Saved data entries:
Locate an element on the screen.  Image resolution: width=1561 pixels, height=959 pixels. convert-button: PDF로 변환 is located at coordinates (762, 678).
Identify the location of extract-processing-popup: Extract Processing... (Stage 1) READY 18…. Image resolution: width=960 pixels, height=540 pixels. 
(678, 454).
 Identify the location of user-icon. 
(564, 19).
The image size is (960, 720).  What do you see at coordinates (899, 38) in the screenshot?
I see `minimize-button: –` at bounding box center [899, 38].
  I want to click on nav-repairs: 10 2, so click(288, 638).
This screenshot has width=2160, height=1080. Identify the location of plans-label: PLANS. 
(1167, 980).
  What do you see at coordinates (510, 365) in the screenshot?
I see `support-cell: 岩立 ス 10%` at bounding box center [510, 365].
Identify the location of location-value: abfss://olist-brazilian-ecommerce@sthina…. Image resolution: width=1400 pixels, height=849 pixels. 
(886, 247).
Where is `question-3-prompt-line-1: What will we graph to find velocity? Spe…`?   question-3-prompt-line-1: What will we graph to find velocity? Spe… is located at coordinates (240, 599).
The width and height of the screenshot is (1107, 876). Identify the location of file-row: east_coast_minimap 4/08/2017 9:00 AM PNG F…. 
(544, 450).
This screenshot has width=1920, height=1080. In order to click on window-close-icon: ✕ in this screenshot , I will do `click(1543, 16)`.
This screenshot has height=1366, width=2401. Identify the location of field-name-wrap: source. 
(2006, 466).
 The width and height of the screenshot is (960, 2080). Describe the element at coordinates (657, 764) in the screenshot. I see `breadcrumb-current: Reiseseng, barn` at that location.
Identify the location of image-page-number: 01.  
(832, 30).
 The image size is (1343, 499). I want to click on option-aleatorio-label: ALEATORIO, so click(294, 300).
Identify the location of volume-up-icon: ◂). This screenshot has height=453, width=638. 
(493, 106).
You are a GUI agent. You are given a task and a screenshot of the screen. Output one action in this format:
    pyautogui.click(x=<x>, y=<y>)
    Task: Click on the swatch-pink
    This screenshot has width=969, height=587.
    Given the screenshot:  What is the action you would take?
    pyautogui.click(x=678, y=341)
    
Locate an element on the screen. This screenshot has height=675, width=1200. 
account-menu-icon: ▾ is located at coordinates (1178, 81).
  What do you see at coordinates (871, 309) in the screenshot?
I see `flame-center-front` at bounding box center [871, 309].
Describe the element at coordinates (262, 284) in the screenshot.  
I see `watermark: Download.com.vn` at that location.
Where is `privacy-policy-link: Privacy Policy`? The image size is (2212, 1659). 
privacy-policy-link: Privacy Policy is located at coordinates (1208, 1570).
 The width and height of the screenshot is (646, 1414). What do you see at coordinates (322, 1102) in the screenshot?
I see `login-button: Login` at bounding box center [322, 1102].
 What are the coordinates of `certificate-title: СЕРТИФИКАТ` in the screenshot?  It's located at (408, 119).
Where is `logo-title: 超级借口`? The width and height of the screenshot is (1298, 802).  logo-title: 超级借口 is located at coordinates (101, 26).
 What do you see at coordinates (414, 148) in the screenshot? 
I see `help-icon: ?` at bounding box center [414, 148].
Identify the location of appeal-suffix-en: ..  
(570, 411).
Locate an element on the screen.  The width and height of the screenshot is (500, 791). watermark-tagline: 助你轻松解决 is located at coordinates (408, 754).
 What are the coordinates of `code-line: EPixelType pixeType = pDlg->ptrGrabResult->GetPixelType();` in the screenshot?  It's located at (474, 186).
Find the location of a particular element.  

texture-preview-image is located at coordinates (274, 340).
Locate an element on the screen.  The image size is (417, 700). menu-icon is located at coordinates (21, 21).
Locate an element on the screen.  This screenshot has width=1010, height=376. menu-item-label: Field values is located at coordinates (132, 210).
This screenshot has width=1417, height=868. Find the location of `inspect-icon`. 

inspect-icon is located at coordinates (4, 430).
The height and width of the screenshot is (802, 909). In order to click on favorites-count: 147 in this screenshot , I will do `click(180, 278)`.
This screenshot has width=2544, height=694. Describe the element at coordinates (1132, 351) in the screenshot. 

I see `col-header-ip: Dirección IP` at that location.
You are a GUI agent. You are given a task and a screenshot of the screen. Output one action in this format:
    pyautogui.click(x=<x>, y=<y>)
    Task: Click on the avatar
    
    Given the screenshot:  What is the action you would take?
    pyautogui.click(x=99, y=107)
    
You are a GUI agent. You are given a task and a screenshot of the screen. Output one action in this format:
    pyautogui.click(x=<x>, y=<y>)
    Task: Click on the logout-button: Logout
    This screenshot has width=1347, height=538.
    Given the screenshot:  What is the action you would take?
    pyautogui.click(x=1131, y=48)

Task directions —
Format every line of the items above as a JSON list of strings, with one string per line and no blank lines.

Answer section —
[
  "Locate an element on the screen.  Image resolution: width=1561 pixels, height=959 pixels. convert-button: PDF로 변환 is located at coordinates (762, 678).",
  "Identify the location of extract-processing-popup: Extract Processing... (Stage 1) READY 18…. Image resolution: width=960 pixels, height=540 pixels. ",
  "(678, 454).",
  " Identify the location of user-icon. ",
  "(564, 19).",
  "The image size is (960, 720).  What do you see at coordinates (899, 38) in the screenshot?",
  "I see `minimize-button: –` at bounding box center [899, 38].",
  "  I want to click on nav-repairs: 10 2, so click(288, 638).",
  "This screenshot has width=2160, height=1080. Identify the location of plans-label: PLANS. ",
  "(1167, 980).",
  "  What do you see at coordinates (510, 365) in the screenshot?",
  "I see `support-cell: 岩立 ス 10%` at bounding box center [510, 365].",
  "Identify the location of location-value: abfss://olist-brazilian-ecommerce@sthina…. Image resolution: width=1400 pixels, height=849 pixels. ",
  "(886, 247).",
  "Where is `question-3-prompt-line-1: What will we graph to find velocity? Spe…`?   question-3-prompt-line-1: What will we graph to find velocity? Spe… is located at coordinates (240, 599).",
  "The width and height of the screenshot is (1107, 876). Identify the location of file-row: east_coast_minimap 4/08/2017 9:00 AM PNG F…. ",
  "(544, 450).",
  "This screenshot has width=1920, height=1080. In order to click on window-close-icon: ✕ in this screenshot , I will do `click(1543, 16)`.",
  "This screenshot has height=1366, width=2401. Identify the location of field-name-wrap: source. ",
  "(2006, 466).",
  " The width and height of the screenshot is (960, 2080). Describe the element at coordinates (657, 764) in the screenshot. I see `breadcrumb-current: Reiseseng, barn` at that location.",
  "Identify the location of image-page-number: 01.  ",
  "(832, 30).",
  " The image size is (1343, 499). I want to click on option-aleatorio-label: ALEATORIO, so click(294, 300).",
  "Identify the location of volume-up-icon: ◂). This screenshot has height=453, width=638. ",
  "(493, 106).",
  "You are a GUI agent. You are given a task and a screenshot of the screen. Output one action in this format:",
  "    pyautogui.click(x=<x>, y=<y>)",
  "    Task: Click on the swatch-pink",
  "    This screenshot has width=969, height=587.",
  "    Given the screenshot:  What is the action you would take?",
  "    pyautogui.click(x=678, y=341)",
  "Locate an element on the screen. This screenshot has height=675, width=1200. ",
  "account-menu-icon: ▾ is located at coordinates (1178, 81).",
  "  What do you see at coordinates (871, 309) in the screenshot?",
  "I see `flame-center-front` at bounding box center [871, 309].",
  "Describe the element at coordinates (262, 284) in the screenshot.  ",
  "I see `watermark: Download.com.vn` at that location.",
  "Where is `privacy-policy-link: Privacy Policy`? The image size is (2212, 1659). ",
  "privacy-policy-link: Privacy Policy is located at coordinates (1208, 1570).",
  " The width and height of the screenshot is (646, 1414). What do you see at coordinates (322, 1102) in the screenshot?",
  "I see `login-button: Login` at bounding box center [322, 1102].",
  " What are the coordinates of `certificate-title: СЕРТИФИКАТ` in the screenshot?  It's located at (408, 119).",
  "Where is `logo-title: 超级借口`? The width and height of the screenshot is (1298, 802).  logo-title: 超级借口 is located at coordinates (101, 26).",
  " What do you see at coordinates (414, 148) in the screenshot? ",
  "I see `help-icon: ?` at bounding box center [414, 148].",
  "Identify the location of appeal-suffix-en: ..  ",
  "(570, 411).",
  "Locate an element on the screen.  The width and height of the screenshot is (500, 791). watermark-tagline: 助你轻松解决 is located at coordinates (408, 754).",
  " What are the coordinates of `code-line: EPixelType pixeType = pDlg->ptrGrabResult->GetPixelType();` in the screenshot?  It's located at (474, 186).",
  "Find the location of a particular element.  ",
  "texture-preview-image is located at coordinates (274, 340).",
  "Locate an element on the screen.  The image size is (417, 700). menu-icon is located at coordinates (21, 21).",
  "Locate an element on the screen.  This screenshot has width=1010, height=376. menu-item-label: Field values is located at coordinates (132, 210).",
  "This screenshot has width=1417, height=868. Find the location of `inspect-icon`. ",
  "inspect-icon is located at coordinates (4, 430).",
  "The height and width of the screenshot is (802, 909). In order to click on favorites-count: 147 in this screenshot , I will do `click(180, 278)`.",
  "This screenshot has width=2544, height=694. Describe the element at coordinates (1132, 351) in the screenshot. ",
  "I see `col-header-ip: Dirección IP` at that location.",
  "You are a GUI agent. You are given a task and a screenshot of the screen. Output one action in this format:",
  "    pyautogui.click(x=<x>, y=<y>)",
  "    Task: Click on the avatar",
  "    Given the screenshot:  What is the action you would take?",
  "    pyautogui.click(x=99, y=107)",
  "You are a GUI agent. You are given a task and a screenshot of the screen. Output one action in this format:",
  "    pyautogui.click(x=<x>, y=<y>)",
  "    Task: Click on the logout-button: Logout",
  "    This screenshot has width=1347, height=538.",
  "    Given the screenshot:  What is the action you would take?",
  "    pyautogui.click(x=1131, y=48)"
]